Report of the meeting on Disruptive…

Report of the meeting on Disruptive Models of Healthcare for Europe; Europe’s Search for new Business Models- Brussels: 21 April 2016

www.friendsofeurope.org/

From our EHFF correspondent:

Speakers:

  • Clemens Martin Auer (CA) (DG of Austrian Ministry of Health and Coordinator of the eHealth Governance Initiative (eHGI))
  • Stefan Biesdorf (SB), Partner at McKinsey & Company and Leader of McKinsey’s Healthcare Informatics Group
  • Max Muller (MM) , Chief Strategy Officer at DocMorris
  • Petra Wilson (PW), Director at the Digital Health and Care Institute

The meeting aimed to try and answer the following questions:

  • What do governments need to do to encourage new business models?
  • What mechanisms could create the incentives for technological innovation in health to facilitate a paradigm shift?
  • And is there a ‘European dimension’ of the healthcare challenges confronting EU countries?’

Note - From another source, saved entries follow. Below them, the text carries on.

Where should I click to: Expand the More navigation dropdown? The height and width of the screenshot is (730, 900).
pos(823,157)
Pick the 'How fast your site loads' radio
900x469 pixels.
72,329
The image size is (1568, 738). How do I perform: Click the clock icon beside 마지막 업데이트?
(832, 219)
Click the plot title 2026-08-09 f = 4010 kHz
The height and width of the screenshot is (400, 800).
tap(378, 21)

SB said that there are many start-ups out there with great ideas but no money to bring them forward. The healthcare providers (HCP) and the health care system feel no need for these ideas. But they have a huge savings potential; they can lower costs of health care provision. But there is no business model. Start-ups are asked for proof of effectiveness but they can’t give that without money to develop their idea. The healthcare system needs to take a leadership role and set up a technical platform for third parties. The HC system needs to contribute data and there must be a payment system combined with output and value; this will create a virtuous circle. An open innovation platform is needed. If the EU doesn’t do anything in this area somebody will step up and take the lead (think about Google and Amazon providing free data storage for genomics). We do not want them to own the data.

CA says that we need to shift the risk and come up with a system of venture capitalism. IT is not included in the payment scheme for services nor within health insurances and will therefore never be included.

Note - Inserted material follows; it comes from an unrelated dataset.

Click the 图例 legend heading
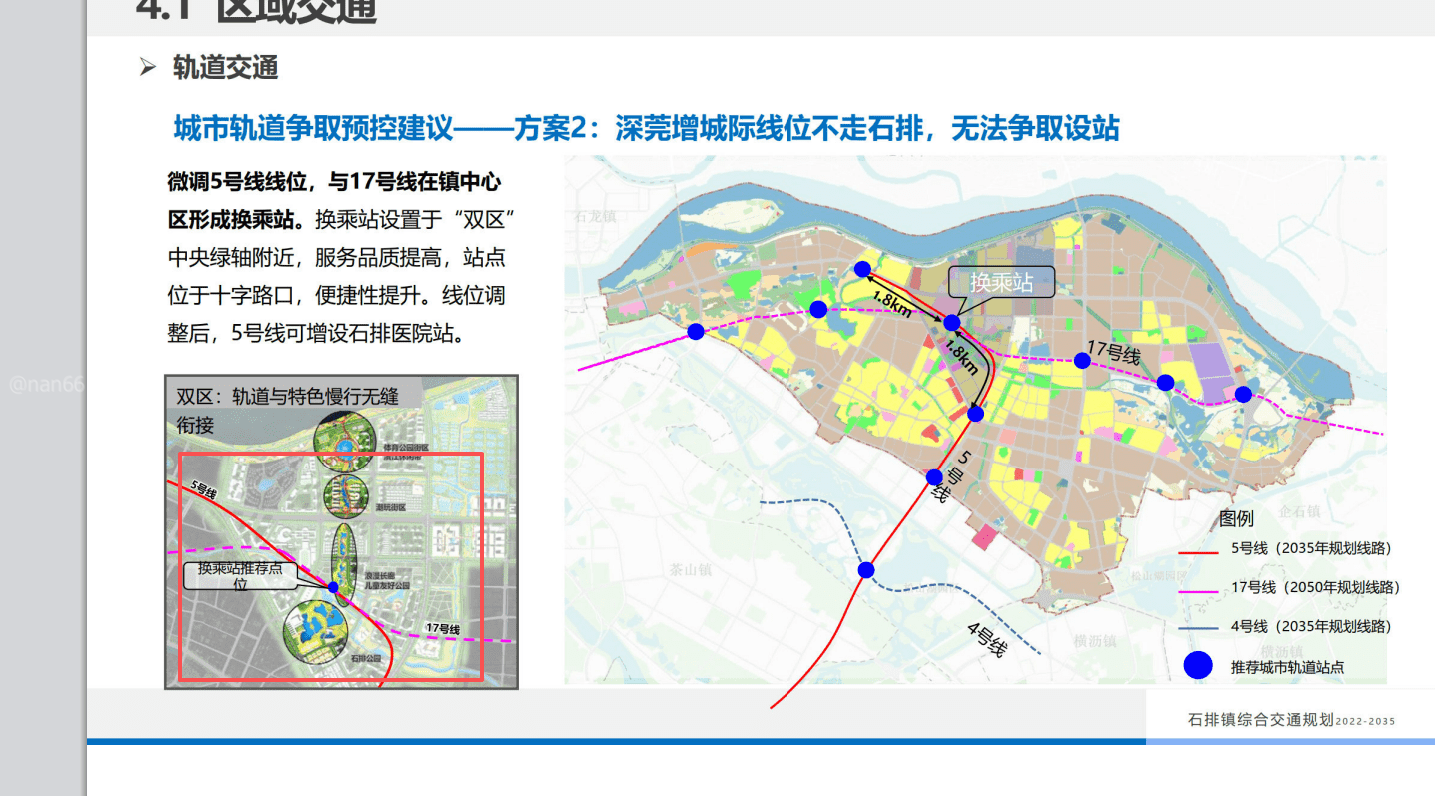 [x=1236, y=518]
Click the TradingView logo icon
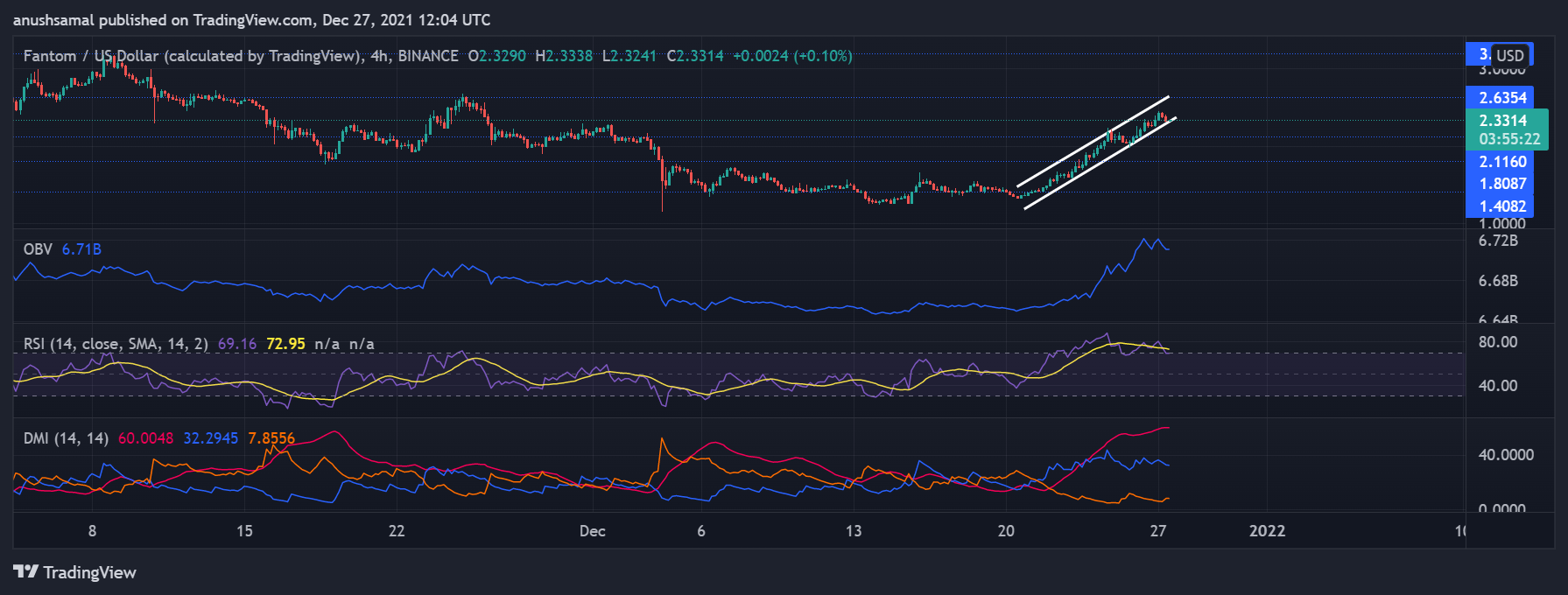 click(x=26, y=571)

PW talks about co-creation where producer and end-user work together. Healthcare is not perceived by patients in the way that they for example perceive booking their holidays; there they would never accept providers dictating their holidays whereas they do have that attitude about their healthcare. A shift needs to take place towards monetization (although not in the same way as with ‘Patients like me’) and patients need to see that their illness impacts their entire life and doesn’t limit itself to the Doctor’s office.

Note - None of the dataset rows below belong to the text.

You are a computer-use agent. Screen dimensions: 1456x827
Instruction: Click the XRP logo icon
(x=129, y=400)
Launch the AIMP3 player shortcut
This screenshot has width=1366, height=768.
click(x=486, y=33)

She explains the system MedGate in Switzerland where a triage system is put in place before patients are sent to their GP. This was implemented because of a lack of GP’s and the need to work part-time for the mostly female GP’s in this country.

The trust in handing over data is there but the system is not set up for it.  We need standards and interoperability, new government structures and an answer for everyone involved to the question “What’s in it for me?” otherwise there will be only niche solutions for niche markets.

MM explains the idea of an ePharmacy in a village in rural Germany where patients and local government where all in favour of implementing this after the closing of the local pharmacy except for the pharmacist itself. What we need is an innovative health service register with standards, registration, political oversight so that the patient’s health is guaranteed. We must also unblock the protection of the healthcare provider. Instead of that we must protect the patient.

Eero Lahtinen (Ministerial Counsellor for Health, ministry of Social Affairs and Health) is amazed that there are still no business platforms created after all these years and that European standards are still lacking.

Roger Wallhouse (Vice-President European Institute for Health Records) talks about the dried up funding for European Health Records and the lack of interest for this in the five big EU member states. There is no integration of systems and that is due to culture.

Paul van Hoof (GSK) talks about the Valencia model where GP’s and hospital have a physical link between their buildings and the systems are integrated. There is a flat fee per patient that has to be shared between them. But in the end it is the willingness to work together that makes it work. Regional upscaling and shared funding is the way forward.

Wrap up: we need financial incentives that don’t encourage silo behaviour and policy makers that show more ambition.